▸ Objective: Set out the listing below as a Markdown table with the columns No. and Entry. Give each line of the listing its own numbered row, and leave out the blank lines.

▸ Data records:
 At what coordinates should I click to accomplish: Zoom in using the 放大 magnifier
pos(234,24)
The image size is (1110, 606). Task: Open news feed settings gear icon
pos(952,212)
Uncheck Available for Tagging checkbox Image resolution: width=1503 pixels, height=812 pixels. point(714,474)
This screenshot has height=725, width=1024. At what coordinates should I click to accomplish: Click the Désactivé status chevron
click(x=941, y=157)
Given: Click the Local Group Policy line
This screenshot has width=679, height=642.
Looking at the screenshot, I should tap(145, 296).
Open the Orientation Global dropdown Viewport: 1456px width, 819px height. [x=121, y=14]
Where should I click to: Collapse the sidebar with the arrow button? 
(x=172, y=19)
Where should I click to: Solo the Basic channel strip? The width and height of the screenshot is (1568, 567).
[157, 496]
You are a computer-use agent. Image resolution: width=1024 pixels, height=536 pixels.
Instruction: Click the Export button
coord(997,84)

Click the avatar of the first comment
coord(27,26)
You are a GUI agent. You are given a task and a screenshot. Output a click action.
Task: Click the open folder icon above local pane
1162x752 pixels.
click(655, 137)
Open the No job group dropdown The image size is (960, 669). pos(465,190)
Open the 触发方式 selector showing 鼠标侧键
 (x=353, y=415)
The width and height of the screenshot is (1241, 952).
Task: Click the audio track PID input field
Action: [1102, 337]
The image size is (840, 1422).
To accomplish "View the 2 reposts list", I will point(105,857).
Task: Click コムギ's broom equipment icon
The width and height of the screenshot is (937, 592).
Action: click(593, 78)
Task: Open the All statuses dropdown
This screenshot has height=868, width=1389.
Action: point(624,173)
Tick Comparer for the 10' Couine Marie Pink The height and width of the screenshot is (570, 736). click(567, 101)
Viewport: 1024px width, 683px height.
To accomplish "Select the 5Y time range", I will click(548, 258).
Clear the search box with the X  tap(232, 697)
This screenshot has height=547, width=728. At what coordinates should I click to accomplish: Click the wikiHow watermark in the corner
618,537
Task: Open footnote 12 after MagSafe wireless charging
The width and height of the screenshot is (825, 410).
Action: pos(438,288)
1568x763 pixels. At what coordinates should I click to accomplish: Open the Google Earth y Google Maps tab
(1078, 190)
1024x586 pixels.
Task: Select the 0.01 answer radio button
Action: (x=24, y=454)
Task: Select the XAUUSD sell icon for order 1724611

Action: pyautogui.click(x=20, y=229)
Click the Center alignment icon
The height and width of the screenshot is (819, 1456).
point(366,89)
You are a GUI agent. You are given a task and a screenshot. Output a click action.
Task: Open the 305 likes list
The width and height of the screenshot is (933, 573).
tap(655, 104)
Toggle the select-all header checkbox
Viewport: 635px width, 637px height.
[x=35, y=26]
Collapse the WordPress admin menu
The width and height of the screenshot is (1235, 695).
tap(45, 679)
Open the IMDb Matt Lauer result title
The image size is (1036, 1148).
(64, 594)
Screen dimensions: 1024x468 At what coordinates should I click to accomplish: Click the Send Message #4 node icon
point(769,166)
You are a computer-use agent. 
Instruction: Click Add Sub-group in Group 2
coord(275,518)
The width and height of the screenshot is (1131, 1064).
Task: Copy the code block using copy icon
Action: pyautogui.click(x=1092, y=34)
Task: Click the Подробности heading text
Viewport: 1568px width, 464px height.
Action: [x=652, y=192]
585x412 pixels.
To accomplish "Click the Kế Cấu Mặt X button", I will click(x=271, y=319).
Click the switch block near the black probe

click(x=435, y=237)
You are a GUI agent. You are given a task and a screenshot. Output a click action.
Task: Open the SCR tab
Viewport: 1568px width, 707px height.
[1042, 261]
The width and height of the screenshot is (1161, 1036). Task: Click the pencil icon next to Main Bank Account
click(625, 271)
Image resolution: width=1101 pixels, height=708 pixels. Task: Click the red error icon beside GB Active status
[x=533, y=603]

▸ Exercise solution:
| No. | Entry |
|---|---|
| 1 |  At what coordinates should I click to accomplish: Zoom in using the 放大 magnifier |
| 2 | pos(234,24) |
| 3 | The image size is (1110, 606). Task: Open news feed settings gear icon |
| 4 | pos(952,212) |
| 5 | Uncheck Available for Tagging checkbox Image resolution: width=1503 pixels, height=812 pixels. point(714,474) |
| 6 | This screenshot has height=725, width=1024. At what coordinates should I click to accomplish: Click the Désactivé status chevron |
| 7 | click(x=941, y=157) |
| 8 | Given: Click the Local Group Policy line |
| 9 | This screenshot has width=679, height=642. |
| 10 | Looking at the screenshot, I should tap(145, 296). |
| 11 | Open the Orientation Global dropdown Viewport: 1456px width, 819px height. [x=121, y=14] |
| 12 | Where should I click to: Collapse the sidebar with the arrow button?  |
| 13 | (x=172, y=19) |
| 14 | Where should I click to: Solo the Basic channel strip? The width and height of the screenshot is (1568, 567). |
| 15 | [157, 496] |
| 16 | You are a computer-use agent. Image resolution: width=1024 pixels, height=536 pixels. |
| 17 | Instruction: Click the Export button |
| 18 | coord(997,84) |
| 19 | Click the avatar of the first comment |
| 20 | coord(27,26) |
| 21 | You are a GUI agent. You are given a task and a screenshot. Output a click action. |
| 22 | Task: Click the open folder icon above local pane |
| 23 | 1162x752 pixels. |
| 24 | click(655, 137) |
| 25 | Open the No job group dropdown The image size is (960, 669). pos(465,190) |
| 26 | Open the 触发方式 selector showing 鼠标侧键 |
| 27 |  (x=353, y=415) |
| 28 | The width and height of the screenshot is (1241, 952). |
| 29 | Task: Click the audio track PID input field |
| 30 | Action: [1102, 337] |
| 31 | The image size is (840, 1422). |
| 32 | To accomplish "View the 2 reposts list", I will point(105,857). |
| 33 | Task: Click コムギ's broom equipment icon |
| 34 | The width and height of the screenshot is (937, 592). |
| 35 | Action: click(593, 78) |
| 36 | Task: Open the All statuses dropdown |
| 37 | This screenshot has height=868, width=1389. |
| 38 | Action: point(624,173) |
| 39 | Tick Comparer for the 10' Couine Marie Pink The height and width of the screenshot is (570, 736). click(567, 101) |
| 40 | Viewport: 1024px width, 683px height. |
| 41 | To accomplish "Select the 5Y time range", I will click(548, 258). |
| 42 | Clear the search box with the X  tap(232, 697) |
| 43 | This screenshot has height=547, width=728. At what coordinates should I click to accomplish: Click the wikiHow watermark in the corner |
| 44 | 618,537 |
| 45 | Task: Open footnote 12 after MagSafe wireless charging |
| 46 | The width and height of the screenshot is (825, 410). |
| 47 | Action: pos(438,288) |
| 48 | 1568x763 pixels. At what coordinates should I click to accomplish: Open the Google Earth y Google Maps tab |
| 49 | (1078, 190) |
| 50 | 1024x586 pixels. |
| 51 | Task: Select the 0.01 answer radio button |
| 52 | Action: (x=24, y=454) |
| 53 | Task: Select the XAUUSD sell icon for order 1724611 |
| 54 | Action: pyautogui.click(x=20, y=229) |
| 55 | Click the Center alignment icon |
| 56 | The height and width of the screenshot is (819, 1456). |
| 57 | point(366,89) |
| 58 | You are a GUI agent. You are given a task and a screenshot. Output a click action. |
| 59 | Task: Open the 305 likes list |
| 60 | The width and height of the screenshot is (933, 573). |
| 61 | tap(655, 104) |
| 62 | Toggle the select-all header checkbox |
| 63 | Viewport: 635px width, 637px height. |
| 64 | [x=35, y=26] |
| 65 | Collapse the WordPress admin menu |
| 66 | The width and height of the screenshot is (1235, 695). |
| 67 | tap(45, 679) |
| 68 | Open the IMDb Matt Lauer result title |
| 69 | The image size is (1036, 1148). |
| 70 | (64, 594) |
| 71 | Screen dimensions: 1024x468 At what coordinates should I click to accomplish: Click the Send Message #4 node icon |
| 72 | point(769,166) |
| 73 | You are a computer-use agent.  |
| 74 | Instruction: Click Add Sub-group in Group 2 |
| 75 | coord(275,518) |
| 76 | The width and height of the screenshot is (1131, 1064). |
| 77 | Task: Copy the code block using copy icon |
| 78 | Action: pyautogui.click(x=1092, y=34) |
| 79 | Task: Click the Подробности heading text |
| 80 | Viewport: 1568px width, 464px height. |
| 81 | Action: [x=652, y=192] |
| 82 | 585x412 pixels. |
| 83 | To accomplish "Click the Kế Cấu Mặt X button", I will click(x=271, y=319). |
| 84 | Click the switch block near the black probe |
| 85 | click(x=435, y=237) |
| 86 | You are a GUI agent. You are given a task and a screenshot. Output a click action. |
| 87 | Task: Open the SCR tab |
| 88 | Viewport: 1568px width, 707px height. |
| 89 | [1042, 261] |
| 90 | The width and height of the screenshot is (1161, 1036). Task: Click the pencil icon next to Main Bank Account |
| 91 | click(625, 271) |
| 92 | Image resolution: width=1101 pixels, height=708 pixels. Task: Click the red error icon beside GB Active status |
| 93 | [x=533, y=603] |